At first, you’ll begin to master your local pond or river and its keepers. But then there is another pool just beyond the bend that houses a stout chunker below the log with a tendency to swallow up sinking flies. Your next outing might be the day you two finally meet.

Catch-and-release principles maintain healthy fisheries and allow a good catch to grow into a trophy.

What You’ll Need

The breadth of a fly angler’s gear will inevitably evolve over a lifetime. You start with the bare bones because you’re skeptical that the sport is worth your time. Cost isn’t neglible, so you may hold off on all the accoutrements.

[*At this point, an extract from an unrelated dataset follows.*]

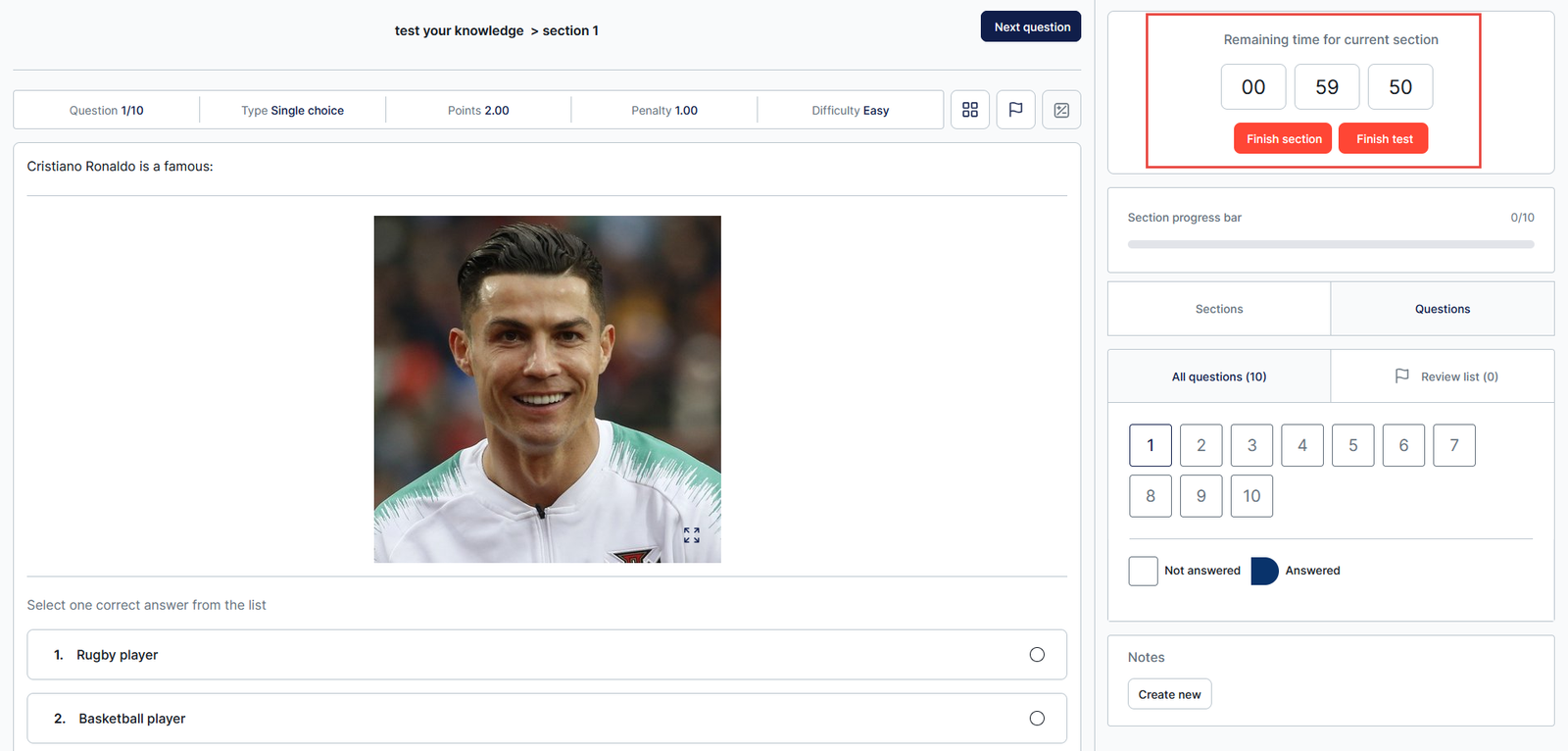The image size is (1568, 751).
Task: Click the section progress bar
Action: point(1330,244)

But after a promising trip or two and a way-too-long conversation at the fly shop, you’ll give in. 

Your pack can quickly inflate with seven tippet spools, three different styles of indicator, floatant liquid, floatant powder, floatant gel, floatant beads, a few fly boxes that were originally categorized by dry flies, nymphs, and streamers. Eventually it all bleeds together to make a tangled dry-dropper hodgepodge. 

If you’re fishing on foot, stay light if you can—a pair of nippers, a tin of intentional flies, some liquid floatant (you can use your shirttail to replace powder), and some 6x tippet will do just fine.

The Rod & Reel

If you plan on fishing for several species with the same rod, a 5wt is a great start. It’s light enough to have fun fishing small mountains while still having enough backbone for bigger trout and bass. 

Like most things in fly fishing, there is wiggle room. Some of the most fun I’ve found is a jumping rainbow trout on a 3wt fiberglass rod. It takes delicate maneuvering on the retrieve, but I’d never suggest not going for a trip because you’re on the edge of a suggested correct weight for your endeavor. 

Be mindful of spawning fish and fry beds when fishing through the fall.

The Vice

One of the more prolific fibs of fly fishing is that you save money by tying your own flies. That may be true for those tying hundreds, but it’s quite the stretch for the working angler. But that doesn’t mean that tying your own isn’t worth it.

“It’s another level of becoming intimate in the sport, a reminder that the small details matter,” says Hodges. “It gives a strong conviction that what you’re doing is right.”

Tying adds another layer to understanding the intricacies of fish food. As the Blue Ridge goes, master a black wolly bugger, Mr. Rapidan dry fly, and a zebra midge. With those in your pocket, you can cover just about all the water you can find.

Scoping Out a Spot

Become a champion of your locality. Ask questions at your local fly shop. Start with understanding your area, what is wild, and what is native. If you’re at elevation, there could very well be native brook trout within a drive, or maybe there’s a section of reproducing brown trout in a spring creek, structured rivers housing smallmouth, or ponds full of pumpkinseed, red-breasted, and longear sunfish.

Check out your local DNR website for fishing access. You could stumble upon anything from a kayak put-in to a walk-and-wade trailhead. Most areas have published literature on their fishing rivers by now, so thumb through them to learn from folks who have already done the hard work. If you want to get into the good spots, hike or float farther than most are willing, and you’ll have the whole world at your fingertips. 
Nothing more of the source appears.